CFD methods are based on the solution of differential equations allowing the calculation of velocity, concentration, pressure and temperature fields. These equations are commonly interrelated partial differential equations (PDE), which, in some cases, may be coupled with integro-differential and algebraic equations. Consequently, an analytical solution only exists in few special cases. As a result, for most practical applications, these equations have to be solved numerically. For a numerical solution, approximate algebraic equations are derived, which provide approximate solutions of the PDE for discrete points of the solution region. The determination of these discrete points is called discretisation or grid generation. The derivation of the approximate equations is denoted as discretisation of equations. The system of approximate algebraic equations can be solved on computers. However, the solution of discretised equations is not fully identical with the solution of the original equations. Thus, when interpreting the obtained simulation results, evaluation of discretisation errors should be accomplished.

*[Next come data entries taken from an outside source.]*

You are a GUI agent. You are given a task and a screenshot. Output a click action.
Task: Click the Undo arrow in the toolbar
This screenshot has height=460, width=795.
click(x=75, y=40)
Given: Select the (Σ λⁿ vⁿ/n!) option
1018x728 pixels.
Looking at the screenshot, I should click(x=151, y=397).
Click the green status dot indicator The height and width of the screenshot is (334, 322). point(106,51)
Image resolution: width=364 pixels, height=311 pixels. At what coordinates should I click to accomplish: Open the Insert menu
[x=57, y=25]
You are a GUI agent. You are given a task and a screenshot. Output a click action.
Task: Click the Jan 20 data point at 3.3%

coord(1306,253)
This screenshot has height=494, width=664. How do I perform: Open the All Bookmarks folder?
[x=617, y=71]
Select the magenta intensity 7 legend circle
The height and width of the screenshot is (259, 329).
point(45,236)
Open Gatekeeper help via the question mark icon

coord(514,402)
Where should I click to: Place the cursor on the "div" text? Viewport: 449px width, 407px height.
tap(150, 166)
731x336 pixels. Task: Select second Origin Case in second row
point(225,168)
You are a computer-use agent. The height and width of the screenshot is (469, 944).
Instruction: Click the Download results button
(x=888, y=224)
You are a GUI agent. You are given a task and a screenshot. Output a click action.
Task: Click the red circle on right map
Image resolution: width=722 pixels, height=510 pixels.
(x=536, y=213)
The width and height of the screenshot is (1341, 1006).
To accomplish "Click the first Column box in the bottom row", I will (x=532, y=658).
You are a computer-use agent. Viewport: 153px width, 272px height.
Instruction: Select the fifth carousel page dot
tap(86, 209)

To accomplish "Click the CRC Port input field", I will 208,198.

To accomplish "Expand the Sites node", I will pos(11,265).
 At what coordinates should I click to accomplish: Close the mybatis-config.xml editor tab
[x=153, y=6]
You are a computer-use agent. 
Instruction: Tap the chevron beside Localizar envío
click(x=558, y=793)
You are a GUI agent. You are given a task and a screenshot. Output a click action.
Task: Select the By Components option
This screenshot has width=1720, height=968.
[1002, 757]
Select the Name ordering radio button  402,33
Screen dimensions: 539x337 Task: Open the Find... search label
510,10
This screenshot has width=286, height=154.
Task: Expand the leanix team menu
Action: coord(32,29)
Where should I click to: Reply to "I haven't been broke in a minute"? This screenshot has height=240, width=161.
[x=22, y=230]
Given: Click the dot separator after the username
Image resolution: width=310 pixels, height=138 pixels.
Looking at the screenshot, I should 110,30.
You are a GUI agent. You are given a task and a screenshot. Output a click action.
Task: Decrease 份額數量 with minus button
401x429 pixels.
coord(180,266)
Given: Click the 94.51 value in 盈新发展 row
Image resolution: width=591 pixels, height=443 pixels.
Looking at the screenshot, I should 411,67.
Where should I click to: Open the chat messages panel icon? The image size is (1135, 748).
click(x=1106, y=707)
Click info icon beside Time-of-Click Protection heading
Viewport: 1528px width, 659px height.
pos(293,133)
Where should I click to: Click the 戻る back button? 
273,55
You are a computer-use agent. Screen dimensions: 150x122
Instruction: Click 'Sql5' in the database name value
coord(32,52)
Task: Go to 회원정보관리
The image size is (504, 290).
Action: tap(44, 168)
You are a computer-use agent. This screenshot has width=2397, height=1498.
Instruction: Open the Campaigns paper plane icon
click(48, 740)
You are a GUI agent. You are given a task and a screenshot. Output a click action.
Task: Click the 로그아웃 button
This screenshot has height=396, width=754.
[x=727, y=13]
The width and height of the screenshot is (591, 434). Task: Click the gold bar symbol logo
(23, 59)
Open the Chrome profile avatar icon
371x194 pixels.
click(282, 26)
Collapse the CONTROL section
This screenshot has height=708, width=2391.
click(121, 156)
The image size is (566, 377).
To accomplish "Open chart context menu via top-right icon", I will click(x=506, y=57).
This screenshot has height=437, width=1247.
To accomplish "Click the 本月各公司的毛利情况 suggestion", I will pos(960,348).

In our group, CFD methods are used for the simulation of multiphase flows. Such flows appear in a variety of industrial processes; some examples are falling films during condensation and in packed columns or single droplets in the liquid-liquid-extraction. Consequently, fluid dynamics, mass transport and interfacial convection at moving phase interphases of droplets and films represent our main research topics. For the characterization of multiphase flows, the level-set method and the volume of fluid method are mostly used. In both methods, an indicator function identifies the distribution of phases in the computational domain. The aim of our investigations is an improved fundamental understanding of the complex mechanisms at moving phaes boundaries. Furthermore, the obtained results can be used to develop models for the prediction of process performance [1-3].
A further application of CFD is to perform so-called virtual experiments. Here, representative elements of equipment units are investigated numerically, in order to determine process parameters, such as mass or heat transfer coefficients, dispersion coefficients and pressure drop. Thereby, real experiments can be replaced, which are otherwise necessary for the estimation of process parameters. Typical applications of virtual experiments are packed columns , fixed-bed reactors [5-6] and heat exchangers .